Task objective ▸ Write out word for word the passage of the English Cheddar text from "Cheesemaking in England" up to and including "dozens of farms.".

Document section ▸
*** Block opens ***
The story of English Cheddar is both ancient and brand new, making it a perfect model for the history of food in the British Isles in general.
Cheesemaking in England begins with the invasion of the Romans, whose influence lead to the development of recipes for cheeses now considered English classics: Chesire, Cheddar, Wensleydale. Cheese production remained small-scale and linked to individual farms across England, Ireland, and Scotland until the Industrial Revolution began to reshape every aspect of British life. The advent of factories coincided with the rise of imperialism (and by extension, the transport of goods like milk across the country) and eventually cheese was being made on a much larger scale with milk from dozens of farms.
The gradual move from farmstead to industrial came to a head during the economic crisis that followed World War I. In an effort to guarantee dairy farmers that their milk would be purchased, the Milk Marketing Board was established. While the Board did provide a welcome level of stability to British farmers, it also established a series of standards and regulations for the cheese industry. These new laws made it virtually impossible for traditional cheesemakers to continue their craft and with the onslaught of World War II and subsequent rationing, farmstead cheese production nearly disappeared from the British Isles. Prior to the World Wars, 514 farms were producing their own cheddars; by 1974, just 33 were left.
It was in this context that Jeff and Chris Reade purchased a decrepit farmhouse in 1981 in Sgriob-ruadh (pronounced ski-bruah) on the Scottish Isle of Mull and decided to start making cheese. The Reades were more adventurous members of a growing movement in the British Isles returning the hyper-local, farmstead roots of British food and drink, including beer, baking, and cheese. They turned the ruins into a working farm, complete with a milking parlour, aging cellars, and cheesemaking room.
The Milk Marketing Board was dissolved in 1994 and traditional cheesemaking is on the rise. Isle of Mull cheddar is made through very old processes. Milk goes straight from the milking facility to the cheesemaking room, in order to preserve natural enzymes that help develop flavor later on. The milk is used raw. According to Chris and Jeff’s son Brendan Reade: “We believe pasteurisation to be unnecessarily brutal way of treating milk to be used for the making of Isle of Mull Cheese. Far too many of those organisms, which have the potential to create individualism and maturity of flavour, are indiscriminately sacrificed in the process.” The Reades have adapted some modern developments for the sake of the environment, like powering their facilities by hydroelectric plant and wind turbine.
Isle of Mull tastes the way cheese from the British Isles used to taste, which means it tastes like the land that it comes from. History informs its production, but its producers have been remarkably forward-thinking. It could not exist in any other time or place and we’re grateful that it’s here for now.
*** Block closes ***
Recorded information ▸
*** Block opens ***
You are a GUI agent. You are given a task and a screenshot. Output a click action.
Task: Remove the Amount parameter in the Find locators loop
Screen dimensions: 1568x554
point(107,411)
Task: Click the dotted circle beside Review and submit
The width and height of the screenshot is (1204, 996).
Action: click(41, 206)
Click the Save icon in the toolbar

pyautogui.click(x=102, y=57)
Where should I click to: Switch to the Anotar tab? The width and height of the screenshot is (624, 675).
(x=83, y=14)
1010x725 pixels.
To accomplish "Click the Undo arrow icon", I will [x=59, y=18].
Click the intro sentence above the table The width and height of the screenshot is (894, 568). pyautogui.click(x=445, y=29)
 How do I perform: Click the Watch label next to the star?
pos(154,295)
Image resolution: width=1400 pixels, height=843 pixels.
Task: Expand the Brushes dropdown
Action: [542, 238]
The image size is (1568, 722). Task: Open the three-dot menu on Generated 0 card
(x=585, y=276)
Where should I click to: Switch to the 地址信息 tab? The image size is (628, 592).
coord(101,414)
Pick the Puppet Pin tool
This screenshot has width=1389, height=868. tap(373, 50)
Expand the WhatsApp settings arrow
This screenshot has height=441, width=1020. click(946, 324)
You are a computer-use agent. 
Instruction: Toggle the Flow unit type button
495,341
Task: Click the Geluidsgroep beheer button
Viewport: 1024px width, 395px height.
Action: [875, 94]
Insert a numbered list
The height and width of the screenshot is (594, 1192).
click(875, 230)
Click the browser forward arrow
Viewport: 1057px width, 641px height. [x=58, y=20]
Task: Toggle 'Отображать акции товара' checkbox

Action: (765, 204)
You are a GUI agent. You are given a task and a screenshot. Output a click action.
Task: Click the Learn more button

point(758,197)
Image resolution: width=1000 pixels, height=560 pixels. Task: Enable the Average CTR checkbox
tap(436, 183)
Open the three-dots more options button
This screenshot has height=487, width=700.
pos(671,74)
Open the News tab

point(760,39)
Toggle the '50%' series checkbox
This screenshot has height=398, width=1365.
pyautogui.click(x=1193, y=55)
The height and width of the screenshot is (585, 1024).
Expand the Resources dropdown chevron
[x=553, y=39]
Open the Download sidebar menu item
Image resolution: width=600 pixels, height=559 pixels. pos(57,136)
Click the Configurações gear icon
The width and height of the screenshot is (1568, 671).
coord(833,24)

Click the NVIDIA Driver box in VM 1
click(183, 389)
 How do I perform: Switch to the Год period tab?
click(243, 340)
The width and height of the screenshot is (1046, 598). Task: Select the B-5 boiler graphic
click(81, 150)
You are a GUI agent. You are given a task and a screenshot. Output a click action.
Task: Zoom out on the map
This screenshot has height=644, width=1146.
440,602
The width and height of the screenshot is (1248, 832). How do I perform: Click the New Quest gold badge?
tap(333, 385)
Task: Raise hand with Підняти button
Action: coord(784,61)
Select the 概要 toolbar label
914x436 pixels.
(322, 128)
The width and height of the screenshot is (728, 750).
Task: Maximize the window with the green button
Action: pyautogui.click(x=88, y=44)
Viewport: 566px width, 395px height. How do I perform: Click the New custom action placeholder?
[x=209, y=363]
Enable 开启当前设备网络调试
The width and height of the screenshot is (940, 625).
*** Block closes ***
Final answer ▸
Cheesemaking in England begins with the invasion of the Romans, whose influence lead to the development of recipes for cheeses now considered English classics: Chesire, Cheddar, Wensleydale. Cheese production remained small-scale and linked to individual farms across England, Ireland, and Scotland until the Industrial Revolution began to reshape every aspect of British life. The advent of factories coincided with the rise of imperialism (and by extension, the transport of goods like milk across the country) and eventually cheese was being made on a much larger scale with milk from dozens of farms.